Samuel Ewusi Dadzie, Franklin College of Arts and Sciences, Statistics, 2nd year PhD student
Statistics Study Assistant uses generative AI technologies to help students learn introductory statistics. The platform features two main components: a question-and-answer (Q&A) system that generates LaTeX-formatted responses to statistics questions, and an image processing tool that converts handwritten or printed mathematical content into editable LaTeX. This integration makes it possible for students to take pictures of their handwritten notes or textbook pages, convert them into LaTeX, and then ask questions about the resulting text.
At the core of the Q&A system is a Retrieval-Augmented Generation (RAG) pipeline, built on OpenAI’s GPT-4. The RAG references a carefully curated knowledge base derived from the creator’s (Samuel Ewusi Dadzie) introductory statistics notes (in LaTeX format). When a student submits a query, the system locates the most relevant sections from these notes and generates a detailed, context-specific answer. This answer is presented as a complete LaTeX-formatted PDF document, which can be downloaded.
The image processing component harnesses GPT-4o Mini’s vision capabilities, enabling it to accurately recognize mathematical symbols and formulas within images in PNG, JPG, GIF, or WEBP formats. By converting the extracted mathematical expressions into LaTeX, students can easily digitize their handwritten work and integrate it into the Q&A process. This removes much of the manual labor involved in transcribing equations or retyping problem sets, freeing students to focus on learning the underlying concepts.

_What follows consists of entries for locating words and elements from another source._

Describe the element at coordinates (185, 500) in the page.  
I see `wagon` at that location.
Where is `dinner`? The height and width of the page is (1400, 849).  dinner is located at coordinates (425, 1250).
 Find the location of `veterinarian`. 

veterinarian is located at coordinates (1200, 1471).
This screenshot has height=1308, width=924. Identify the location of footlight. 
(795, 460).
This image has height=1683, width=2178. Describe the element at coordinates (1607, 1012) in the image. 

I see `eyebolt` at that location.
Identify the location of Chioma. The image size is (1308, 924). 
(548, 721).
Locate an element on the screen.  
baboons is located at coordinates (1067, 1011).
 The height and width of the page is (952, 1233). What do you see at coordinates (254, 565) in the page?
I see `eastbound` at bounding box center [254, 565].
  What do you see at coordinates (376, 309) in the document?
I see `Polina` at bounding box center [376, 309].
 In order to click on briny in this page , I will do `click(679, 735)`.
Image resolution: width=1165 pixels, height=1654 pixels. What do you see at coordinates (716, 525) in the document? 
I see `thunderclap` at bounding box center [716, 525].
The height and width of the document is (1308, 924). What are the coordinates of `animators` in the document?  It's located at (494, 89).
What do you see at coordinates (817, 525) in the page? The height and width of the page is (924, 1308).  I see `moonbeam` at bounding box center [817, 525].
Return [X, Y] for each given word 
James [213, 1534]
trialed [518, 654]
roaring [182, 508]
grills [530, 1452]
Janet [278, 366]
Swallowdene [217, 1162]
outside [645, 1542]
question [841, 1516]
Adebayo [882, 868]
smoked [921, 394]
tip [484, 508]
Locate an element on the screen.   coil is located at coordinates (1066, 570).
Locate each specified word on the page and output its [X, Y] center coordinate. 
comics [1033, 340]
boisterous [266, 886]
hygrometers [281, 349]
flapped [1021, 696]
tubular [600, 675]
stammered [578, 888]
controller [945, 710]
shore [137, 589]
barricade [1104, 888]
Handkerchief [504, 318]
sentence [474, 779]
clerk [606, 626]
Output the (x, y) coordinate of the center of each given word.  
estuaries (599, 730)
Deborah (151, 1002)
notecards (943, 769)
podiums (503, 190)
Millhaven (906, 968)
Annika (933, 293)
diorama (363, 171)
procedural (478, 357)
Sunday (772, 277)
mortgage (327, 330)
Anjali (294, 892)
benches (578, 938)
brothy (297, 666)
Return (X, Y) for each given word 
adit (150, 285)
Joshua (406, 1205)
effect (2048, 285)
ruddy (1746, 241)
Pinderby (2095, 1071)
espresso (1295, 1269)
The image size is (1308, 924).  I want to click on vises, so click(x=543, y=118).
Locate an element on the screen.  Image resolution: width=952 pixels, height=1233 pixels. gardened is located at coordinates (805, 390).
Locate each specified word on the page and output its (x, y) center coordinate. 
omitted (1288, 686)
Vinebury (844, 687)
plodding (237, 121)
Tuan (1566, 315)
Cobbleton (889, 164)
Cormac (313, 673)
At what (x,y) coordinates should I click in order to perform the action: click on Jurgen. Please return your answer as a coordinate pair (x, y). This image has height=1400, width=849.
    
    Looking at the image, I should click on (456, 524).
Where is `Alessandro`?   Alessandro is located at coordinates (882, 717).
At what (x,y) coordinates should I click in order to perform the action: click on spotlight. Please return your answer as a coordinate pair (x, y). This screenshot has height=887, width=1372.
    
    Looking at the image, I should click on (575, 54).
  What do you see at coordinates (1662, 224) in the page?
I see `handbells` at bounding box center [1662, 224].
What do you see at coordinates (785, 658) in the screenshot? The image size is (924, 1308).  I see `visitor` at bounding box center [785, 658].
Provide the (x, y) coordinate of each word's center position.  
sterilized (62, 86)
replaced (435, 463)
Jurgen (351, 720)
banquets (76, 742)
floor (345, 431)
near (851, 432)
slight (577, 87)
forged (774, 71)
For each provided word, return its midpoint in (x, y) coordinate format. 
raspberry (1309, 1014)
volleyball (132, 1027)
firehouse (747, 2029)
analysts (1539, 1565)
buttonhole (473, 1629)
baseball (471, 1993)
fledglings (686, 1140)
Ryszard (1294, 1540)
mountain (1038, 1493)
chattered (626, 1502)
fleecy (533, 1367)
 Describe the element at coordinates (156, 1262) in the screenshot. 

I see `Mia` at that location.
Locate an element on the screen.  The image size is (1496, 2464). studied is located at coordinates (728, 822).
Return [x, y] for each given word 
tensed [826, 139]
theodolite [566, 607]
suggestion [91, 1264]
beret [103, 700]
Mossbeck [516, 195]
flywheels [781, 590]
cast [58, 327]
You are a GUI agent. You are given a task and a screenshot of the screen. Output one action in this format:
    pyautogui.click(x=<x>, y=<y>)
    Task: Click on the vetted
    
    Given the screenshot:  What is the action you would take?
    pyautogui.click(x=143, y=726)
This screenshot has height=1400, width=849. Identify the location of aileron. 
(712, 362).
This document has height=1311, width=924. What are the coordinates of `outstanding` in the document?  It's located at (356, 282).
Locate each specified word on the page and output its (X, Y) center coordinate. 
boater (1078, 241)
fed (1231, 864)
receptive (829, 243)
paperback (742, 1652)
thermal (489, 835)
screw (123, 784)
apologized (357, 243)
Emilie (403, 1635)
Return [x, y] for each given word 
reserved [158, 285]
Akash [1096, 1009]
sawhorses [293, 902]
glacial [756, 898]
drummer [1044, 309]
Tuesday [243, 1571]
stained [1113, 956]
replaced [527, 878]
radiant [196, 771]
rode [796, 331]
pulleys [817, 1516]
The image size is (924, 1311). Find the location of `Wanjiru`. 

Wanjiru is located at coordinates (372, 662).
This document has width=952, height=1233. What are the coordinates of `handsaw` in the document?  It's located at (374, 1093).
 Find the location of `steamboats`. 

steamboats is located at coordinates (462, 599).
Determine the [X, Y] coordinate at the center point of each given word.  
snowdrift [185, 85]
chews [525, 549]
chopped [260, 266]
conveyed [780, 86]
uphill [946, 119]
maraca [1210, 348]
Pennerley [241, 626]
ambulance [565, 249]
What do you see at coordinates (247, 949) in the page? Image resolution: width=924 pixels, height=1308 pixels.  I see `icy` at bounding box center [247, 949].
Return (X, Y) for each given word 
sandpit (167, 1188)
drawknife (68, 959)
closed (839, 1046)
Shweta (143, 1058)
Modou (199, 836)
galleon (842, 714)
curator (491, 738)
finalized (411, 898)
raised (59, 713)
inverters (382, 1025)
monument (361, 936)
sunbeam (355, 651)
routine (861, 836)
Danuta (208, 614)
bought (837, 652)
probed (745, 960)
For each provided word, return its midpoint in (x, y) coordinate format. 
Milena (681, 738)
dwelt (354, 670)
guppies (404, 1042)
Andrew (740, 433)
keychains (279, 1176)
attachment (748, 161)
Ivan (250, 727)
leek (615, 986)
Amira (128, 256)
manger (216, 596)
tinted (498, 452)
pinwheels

Everything comes together in a user-friendly interface built with Gradio. This interface is divided into three main sections:
- A project information tab, where documentation and background details about the system are provided.
- A Q&A tab, where students can pose questions and receive LaTeX-formatted PDF solutions.
- An image-to-LaTeX converter, which transforms uploaded images of equations into LaTeX code.